Key donors release report on Whole Child Development efficacy
Whole child development (WCD) approaches to education focus on a wide range of a child's development: physical, social, emotional, and academic, with the active engagement and support of the community. A growing body of evidence shows effective holistic approaches within education systems lead to improved academic, health, income, employment, societal, and well-being outcomes throughout the life of a child. Despite this, the wider institutionalization of holistic practices in education systems remains the exception rather than the rule. To this end, key GC-DWC donors, led by Porticus, commissioned an evidence review on the impact of WCD approaches to education. The report, Challenging the False Dichotomy: An Evidence Synthesis, summarizes existing literature on the impact, value, and need for WCD approaches within education systems.
Key findings include the effectiveness, feasibility, and cost-effectiveness of approaching education holistically. Poverty is complex and therefore requires multifaceted and multidimensional solutions. A WCD education utilizes these varied approaches to help children grow, not only academically, but socially and emotionally as well.
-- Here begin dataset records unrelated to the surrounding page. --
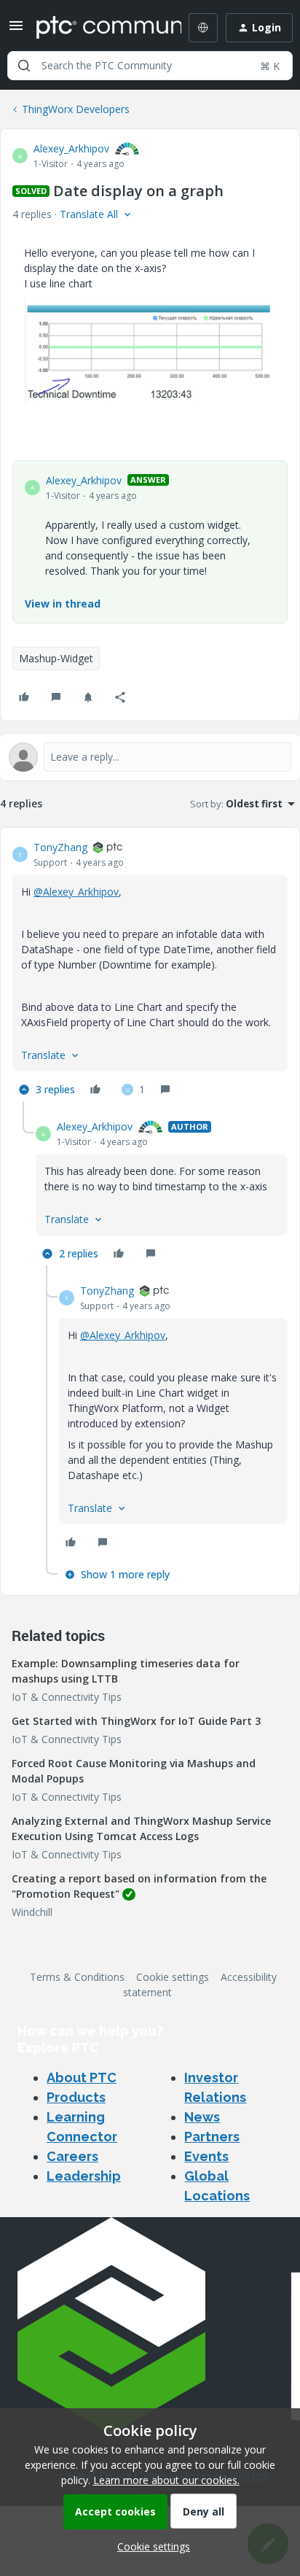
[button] (16, 30)
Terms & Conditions (77, 1977)
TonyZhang (60, 847)
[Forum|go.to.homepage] (98, 27)
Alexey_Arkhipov (71, 148)
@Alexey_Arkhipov (76, 892)
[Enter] (24, 65)
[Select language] (203, 27)
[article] (150, 970)
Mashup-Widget (56, 658)
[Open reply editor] (150, 757)
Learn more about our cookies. (166, 2480)
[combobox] (150, 65)
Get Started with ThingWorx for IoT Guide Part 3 (136, 1721)
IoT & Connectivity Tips (67, 1697)
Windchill (32, 1912)
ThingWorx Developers (76, 109)
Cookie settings (172, 1977)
Holistic approaches in education are foundational to successful school life, academic success, and long-term life outcomes. The evidence shown in the report is decisive across age ranges, social economic levels, and national boundaries, and finds that children and youth are more likely to succeed if they develop holistic skills which help them more readily respond to the demands of life. Decades of research clearly show that holistic skills are integral to mastering academic content and developing behaviors that support students to reach academic benchmarks.
These approaches are not ambitious and a change in educational culture does not necessarily require a major increase in resources. However efforts to sustain gains from investing in and scaling holistic approaches within education systems will only succeed with community buy-in and support. By breaking down the false dichotomy often perceived that a trade-off exists between holistic and academic outcomes, the report makes a strong evidence-backed case for investment in WCD by communities by showing the societal and economic benefits it can have in a community.
The research synthesis supports the GC-DWC approaches to changing the life trajectories of children in adversity.